The categories that are critical to our analysis, and which we will focus on, are as follows:

  • Number of Engines
  • Engine Type
  • Make and Model of Airplane
  • Injury Severity and Total Injuries
  • Aircraft Damage

There are also a number of confounding factors that are not accounted for in this dataset but which would impact on the results, namely:

  • Age of the aircraft
  • Aircraft maintenance policies of the responsible airlines
  • Experience and talent of the pilot and screw

Data Preparation

Thankfully we are able to use the Pandas library in Python to easily manipulate the dataset for our purposes. We begin by excluding all the following entries:

  • Incidents prior to 1982, due to changes in flight and aviation standards.
  • Incidents during and after the outbreak of the COVID-19 pandemic, which saw a sharp decline in air travel and would skew our findings.
  • All incidents pertaining to any aircraft except airplanes, which we are focused on.
  • Any incident involving an amateur-made airplane.

Calculating Damage Severity

One of the relevant categories, Aircraft Damage, only indicates one of three broad entries: Minor, Substantial, Destroyed.

In order to make better use of these entries, we used a lambda function to assign a value of “1” to any entry with Aircraft Damage listed as Substantial or Destroyed, and a value of “0” to aircrafts with “Minor” damage. This way, we are able to calculate an average “Damage Severity” for each airplane type.

Creating New Datasets

Next, we use this cleaned dataset to create a number of new datasets that can in a more focused way study the relationship between the critical categories identified above.

Namely, these new datasets interrogate the relationship between Airplane Type (Make/Model), Engine Type, and Number of Engines, on the one hand, and Total Injuries and Damage Severity, on the other hand.

Visualizations

Using Tableau Public, we’re able to deploy these new datasets and in a more clear way model the relationships between the factors listed. The Tableau Public Dashboard can be accessed here.

As we can see from the graph on the top-left, airplanes with Turbo Fan engines have much lower rates of serious and minor injuries, as well as significantly higher rates of uninjured persons.

The graph on the top-right demonstrates how airplanes with 2–4 engines have lower rates of damage severity to the vehicles, as airplanes with a single engine have higher rates of damage severity.

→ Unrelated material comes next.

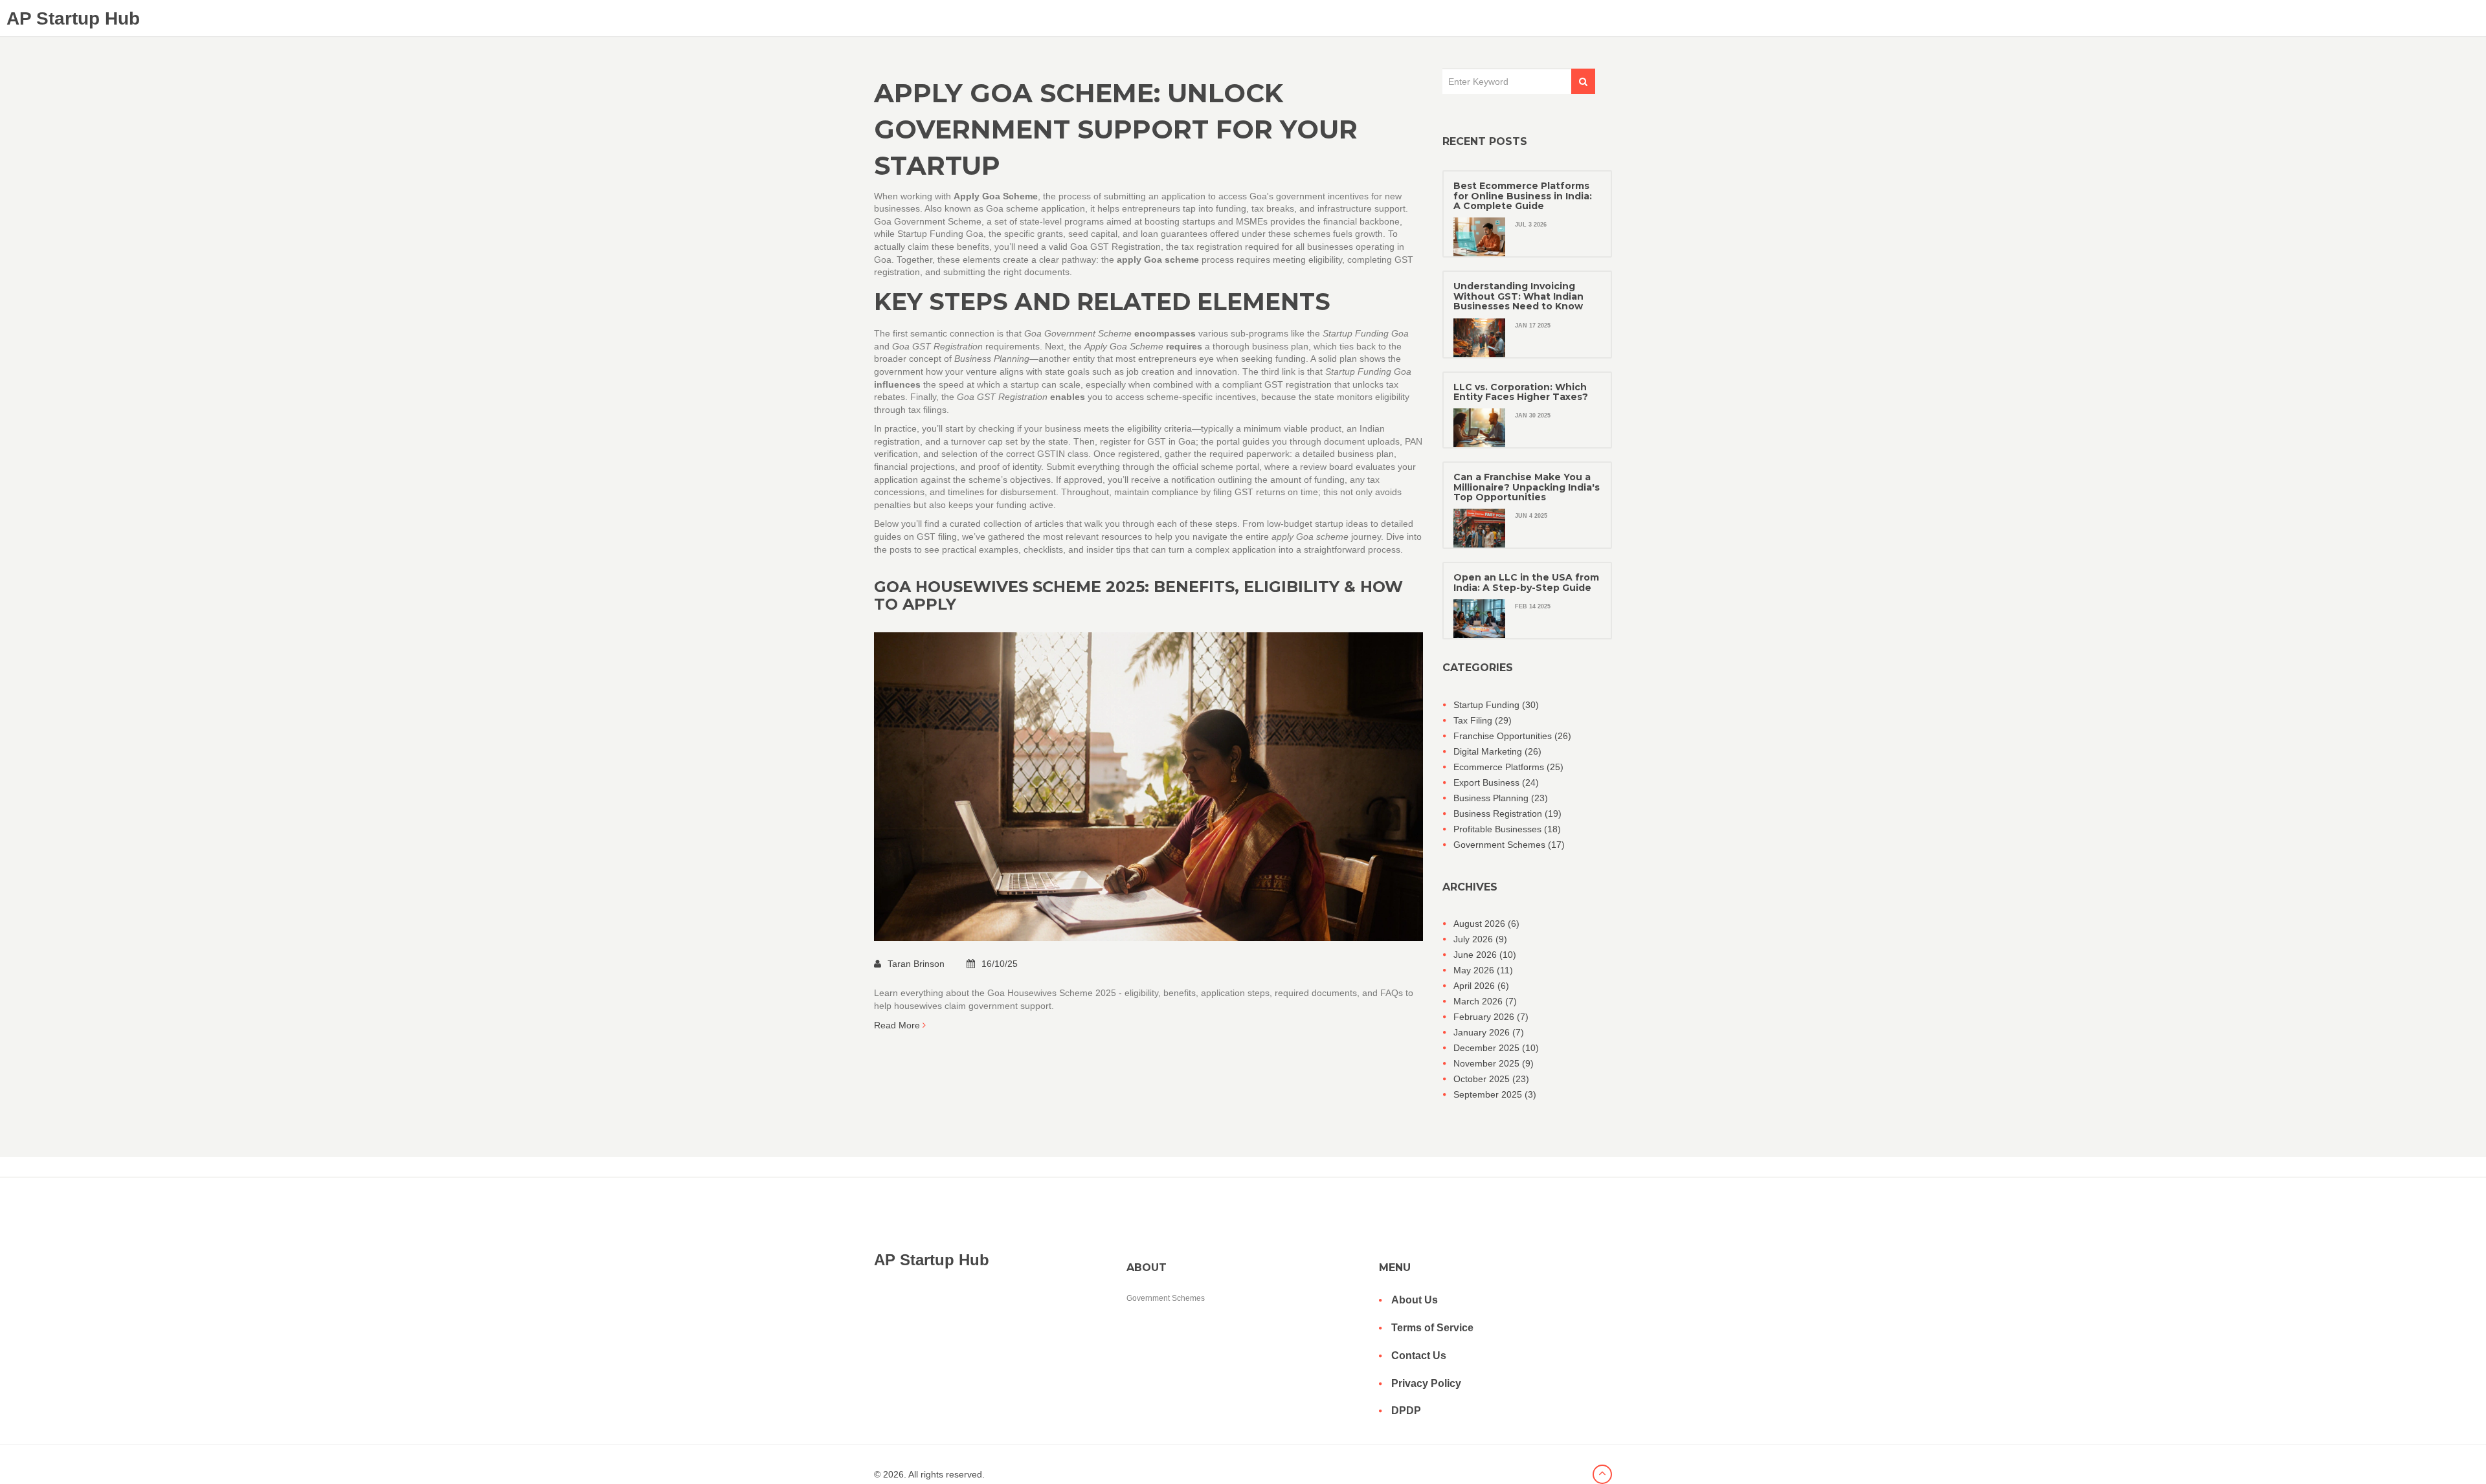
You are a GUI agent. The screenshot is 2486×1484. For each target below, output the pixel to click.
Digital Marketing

Finally, the bottom graph, which looks at the relationship between airplane models/number of engines and rates of severe damage to the vehicle, shows that Cessna planes with 4 engines have the lowest severe damage rates.

Summary & Recommendations

Despite the limitations presented by the dataset, we were able to surmise several insights and put together three key recommendations to the Head of Aviation.

  1. The safest option would be to acquire Cessna airplanes with 4 Turbo Fan engines.
  2. It is best to avoid airplanes with Reciprocating engines.
  3. Ensure that the airplane, regardless of model, has at least 2 engines.